WHAT YOU WILL DO -> Render the part of the listing below that begins at the line containing "Click into the Alias input field" and ends after the line containing "click(1080, 432)" as a numbered list. Omit blank lines and pictures.

DATA IN THIS EXERCISE ->

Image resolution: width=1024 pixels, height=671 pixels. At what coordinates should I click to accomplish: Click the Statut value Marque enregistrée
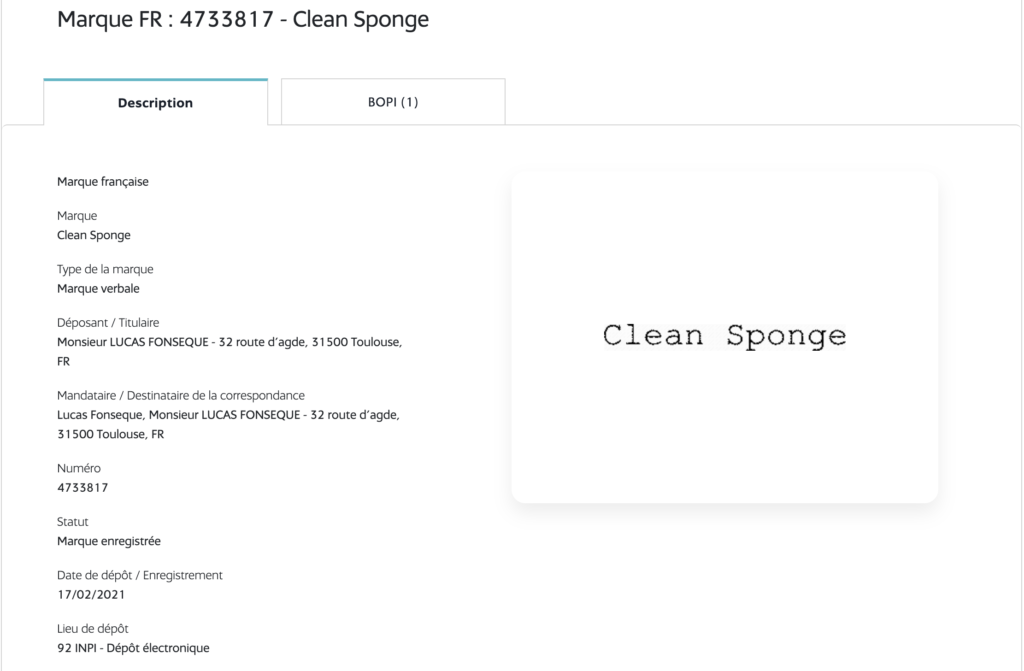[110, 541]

--

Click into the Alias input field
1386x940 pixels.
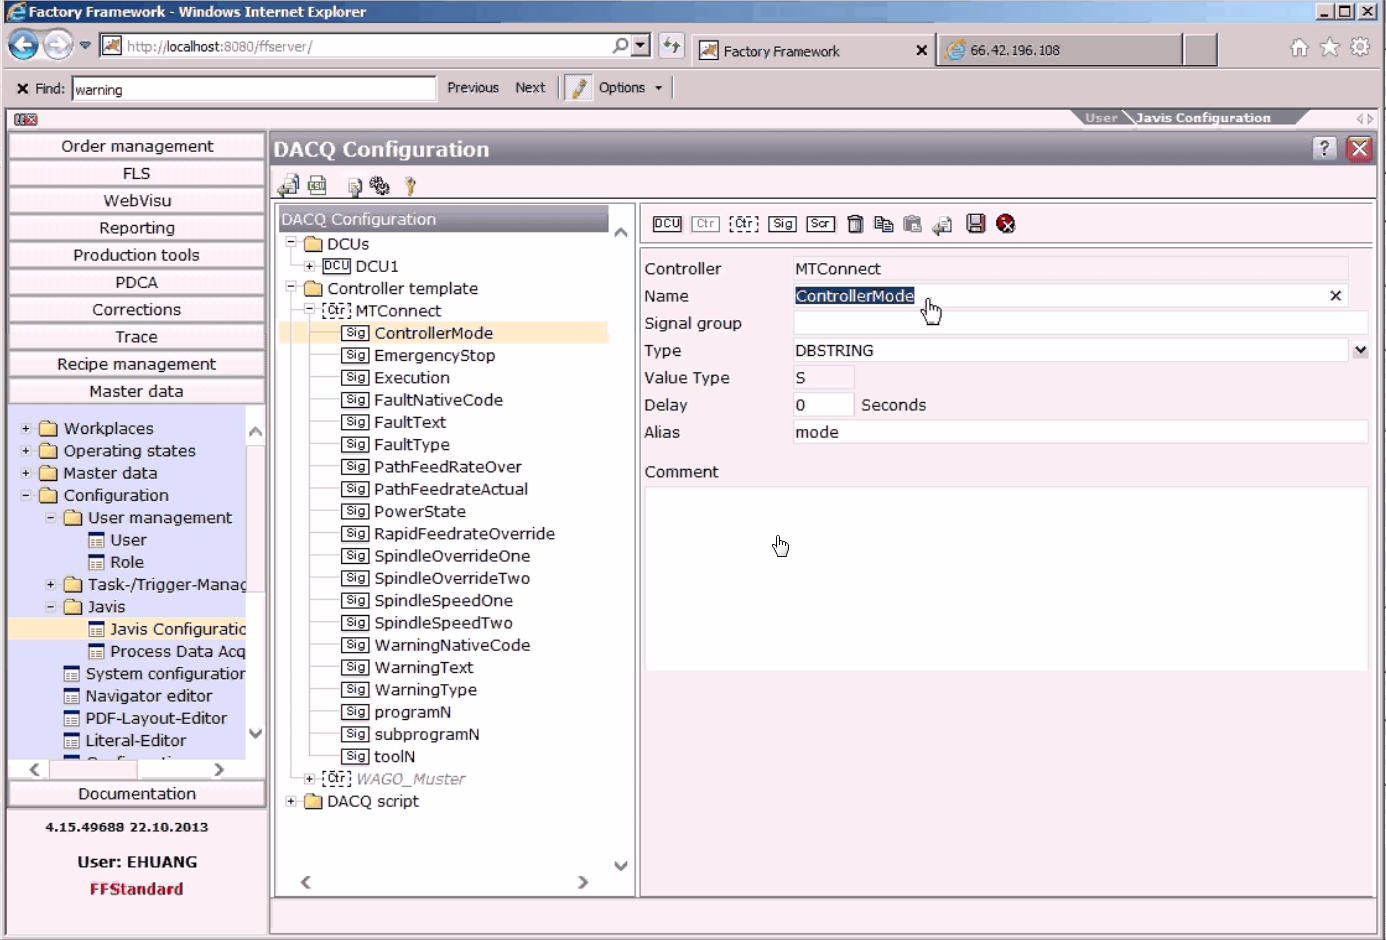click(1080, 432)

* * *

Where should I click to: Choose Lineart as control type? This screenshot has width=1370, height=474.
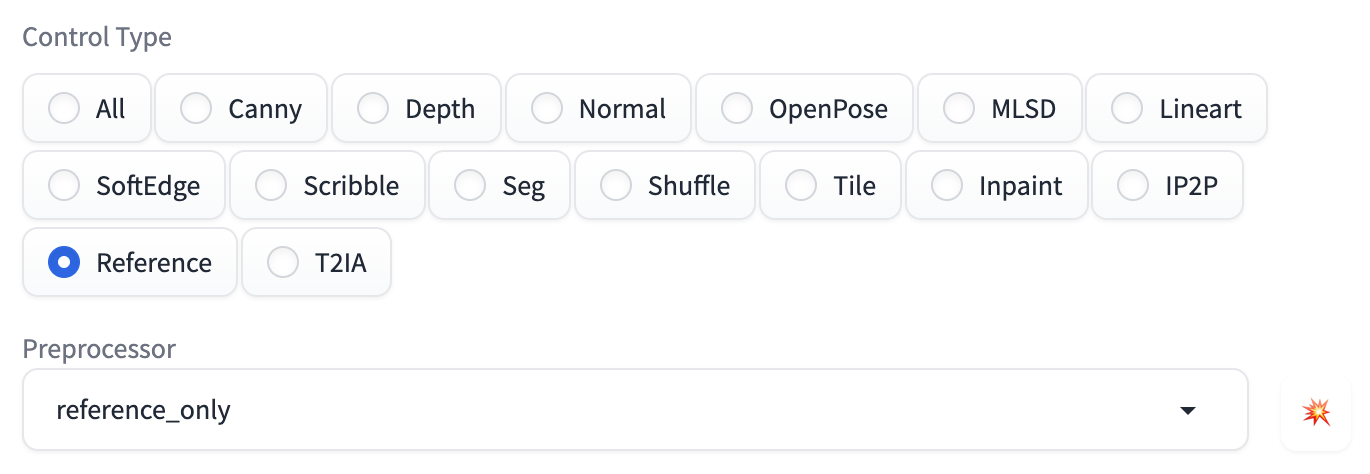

RESULT FOR THIS EXERCISE ->
1. Click into the Alias input field
2. 1386x940 pixels.
3. click(1080, 432)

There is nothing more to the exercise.